I also supported cloud computing, participating in 110 customer meetings, and created a company-wide strategy to win back the cloud with 33 specific recommendations, in collaboration with others across 6 organizations. It is some of my best work and features a visual map of interactions between all 19 relevant teams, described by Intel long-timers as the first time they have ever seen such a cross-company map. (This strategy, summarized in a slide deck, is internal only.)
I always wish I did more, in any job, but I’m glad to have contributed this much especially given the context: I overlapped with Intel’s toughest 3 years in history, and I had a hiring freeze for my first 15 months.

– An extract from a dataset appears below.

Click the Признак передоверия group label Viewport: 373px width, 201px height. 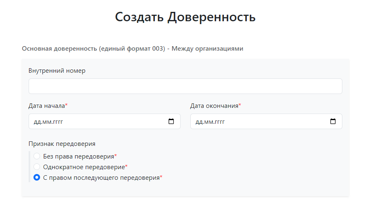coord(62,143)
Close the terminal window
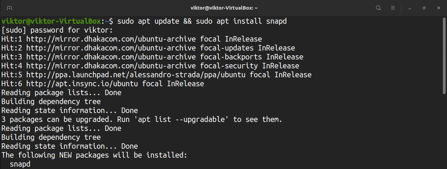This screenshot has height=169, width=447. [438, 8]
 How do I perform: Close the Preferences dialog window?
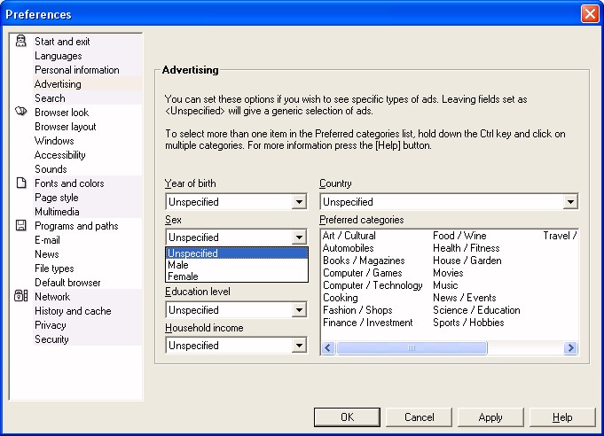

My fond memories from Intel include meeting Linus at an Intel event who said “everyone is using fleme graphs these days” (Finnish accent), meeting Pat Gelsinger who knew about my work and introduced me to everyone at an exec all hands, surfing lessons at an Intel Australia and HP offsite (mp4), and meeting Harshad Sane (Intel cloud support engineer) who helped me when I was at Netflix and now has joined Netflix himself — we’ve swapped ends of the meeting table. I also enjoyed meeting Intel’s hardware fellows and senior fellows who were happy to help me understand processor internals. (Unrelated to Intel, but if you’re a Who fan like me, I recently met some other people as well!)
My next few years at Intel would have focused on execution of those 33 recommendations, which Intel can continue to do in my absence. Most of my recommendations aren’t easy, however, and require accepting change, ELT/CEO approval, and multiple quarters of investment. I won’t be there to push them, but other employees can (my CloudTeams strategy is in the inbox of various ELT, and in a shared folder with all my presentations, code, and weekly status reports). This work will hopefully live on and keep making Intel stronger. Good luck.